Section 216(h)(1)(A) of the Social Security Act, 42 U.S.C.A. § 416(h)(1)(A), provides:
An applicant is the wife, husband, widow, or widower of a fully or currently insured
individual for purposes of this title if the courts of the State in which such insured
individual is domiciled at the time such applicant files an application, would find
that such applicant and such insured individual were validly married at the time such
applicant files such application . . .. If such courts would not find that such applicant
and such insured individual were validly married at such time, such applicant shall,
nevertheless be deemed to be the wife, husband, widow, or widower, as the case may
be, of such insured individual if such applicant would, under the laws applied by
such courts in determining the devolution of intestate personal property, have the
same status with respect to the taking of such property as a wife, husband, widow,
or widower of such insured individual.
Two Washington statutes address the requisites of ceremonial marriage. The first states:
Before any persons can be joined in marriage, they shall procure a license from a
county auditor, as provided in RCW 26.04.150 through 26.04.190.
Wash. Rev. Code § 26.04.140 (1998). The second statute states:
The county auditor may issue the marriage license at the time of application, but
shall issue such license no later than the third full day following the date of the
application. A marriage license issued pursuant to the provisions of this chapter
may not be used until three days after the date of application and shall become void
if the marriage is not solemnized within sixty days of the date of the issuance of
the license, and the county auditor shall notify the applicant in writing of this
requirement at the time of issuance of the license.

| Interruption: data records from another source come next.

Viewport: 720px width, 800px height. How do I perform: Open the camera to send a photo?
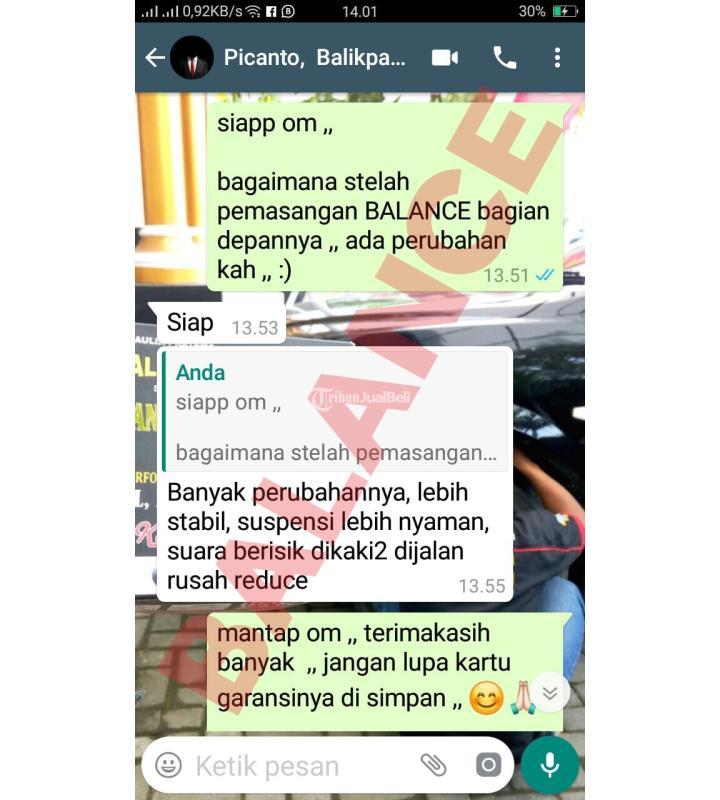pos(488,766)
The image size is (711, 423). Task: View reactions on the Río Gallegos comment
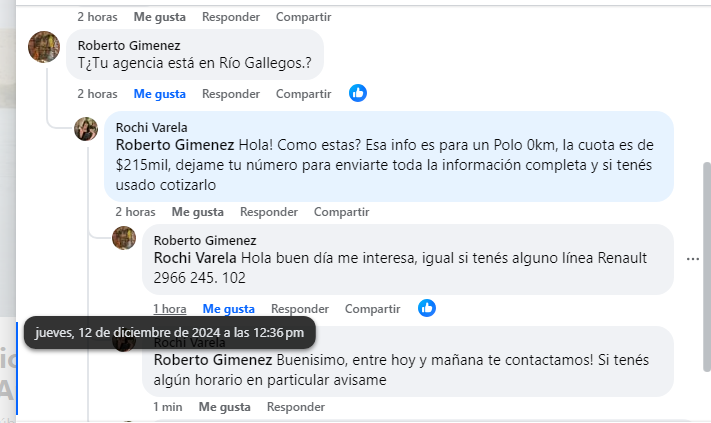point(358,93)
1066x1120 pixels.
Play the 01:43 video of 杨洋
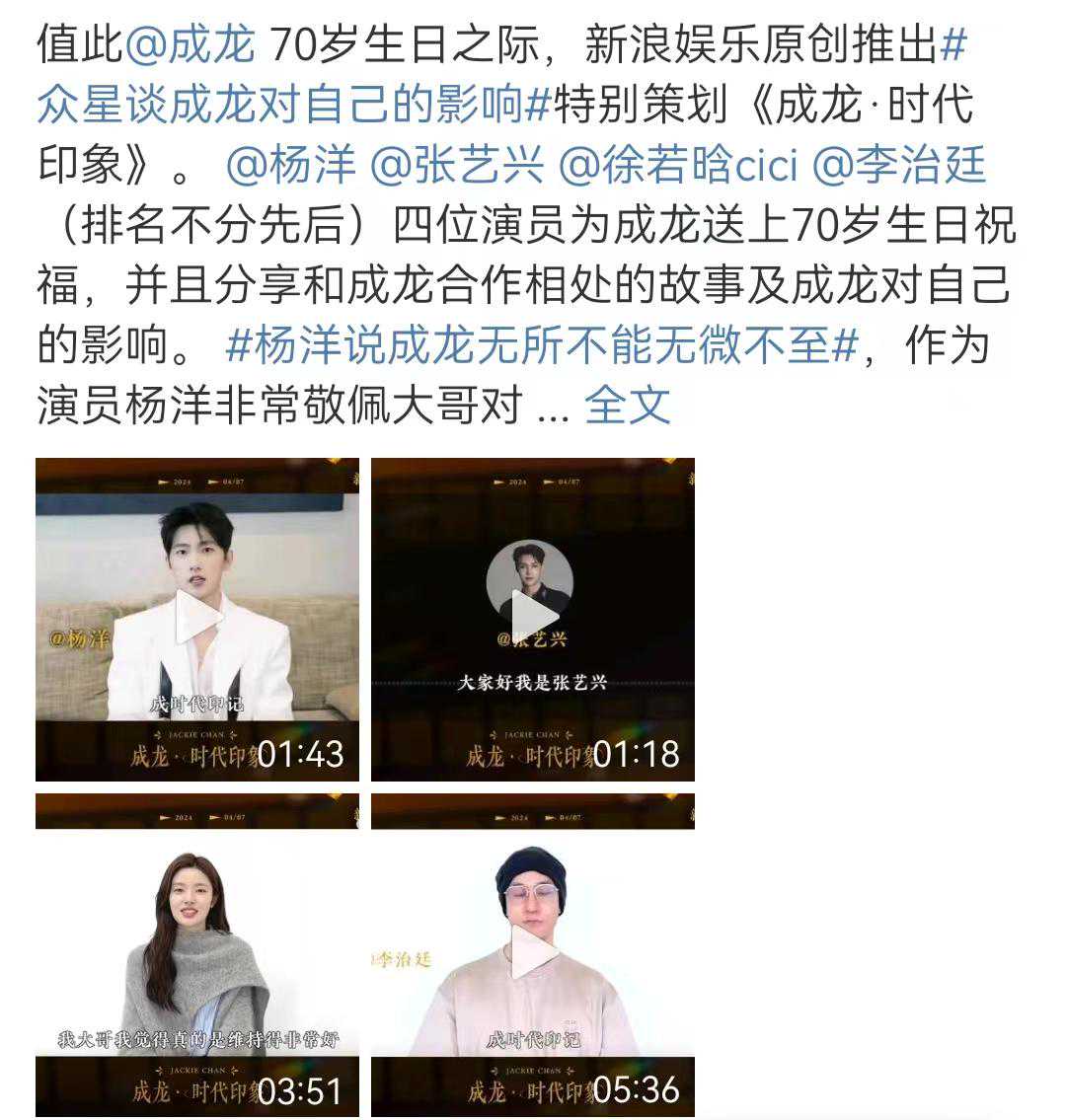(x=197, y=619)
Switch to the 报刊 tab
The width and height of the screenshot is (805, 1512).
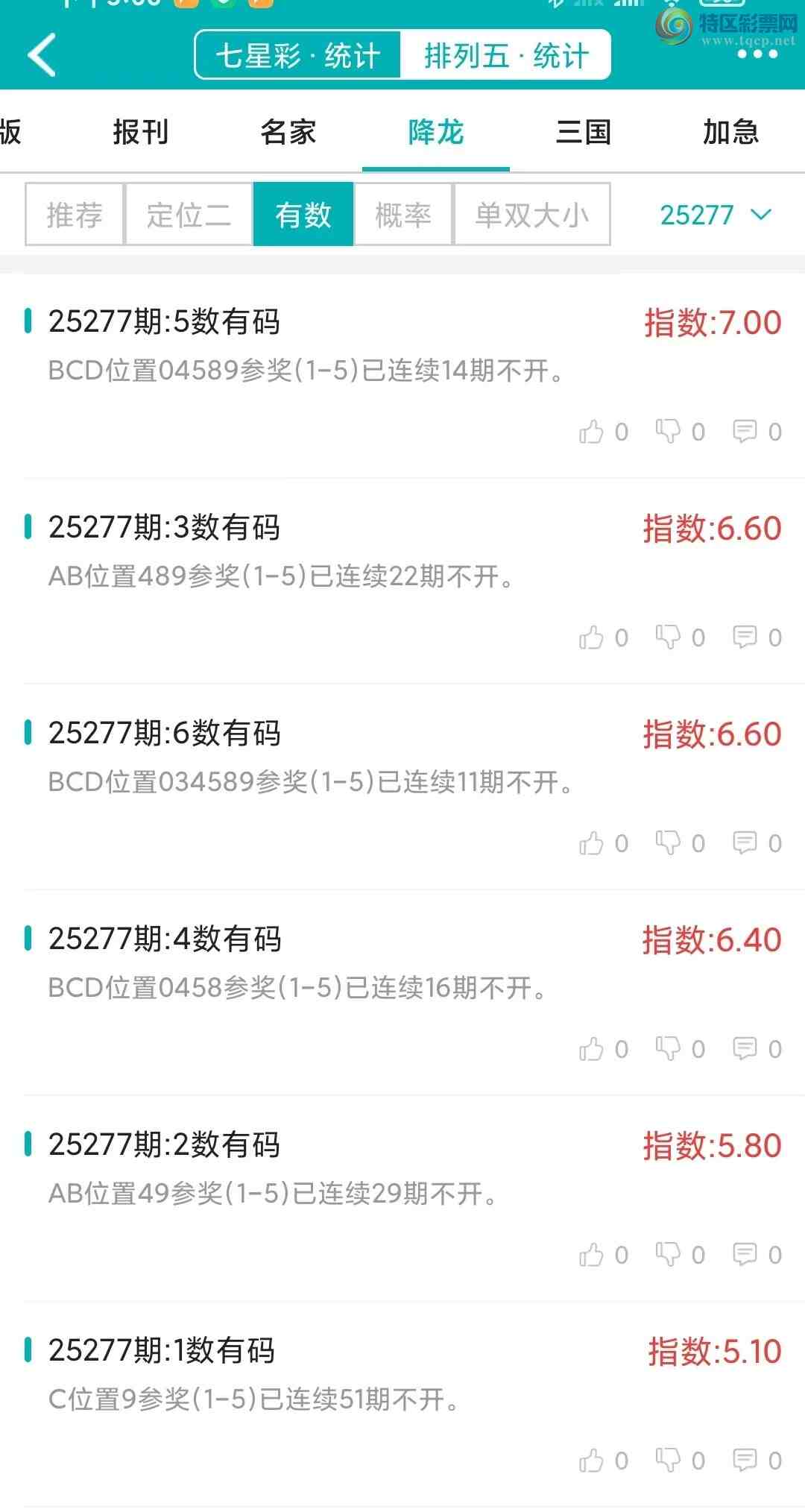pyautogui.click(x=140, y=133)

Wash. Rev. Code § 26.04.180 (1998). In the present case, Ms. B~ and Mr. H~ should
have waited until February 5, 1998 (which is three days from the date of the marriage
application) to marry. Instead, they married one day early.
A marriage that does not comply with the three-day waiting period required by § 26.04.180
is voidable. Estate
of Alda May Thomas Crittenden v. Crittenden, 29 Or.App. 189, 191 (1977) (applying Washington law). A “voidable marriage
is valid for all purposes until annulled, and can be attacked only
in a direct proceeding during the lifetime of both spouses.” Romano
v. Romano 40 Wash.2d 796, 803-04 (1952). In other words, the marriage remains valid until it
is set aside by court decree in an action brought during the lifetime of the spouses. Id. at 803. In this case, there is no evidence that Ms. B~ or Mr. H~ has filed a court
action to annul or set aside the marriage. Until one or the other files the court
action and obtains a court decree, the marriage remains valid for all purposes.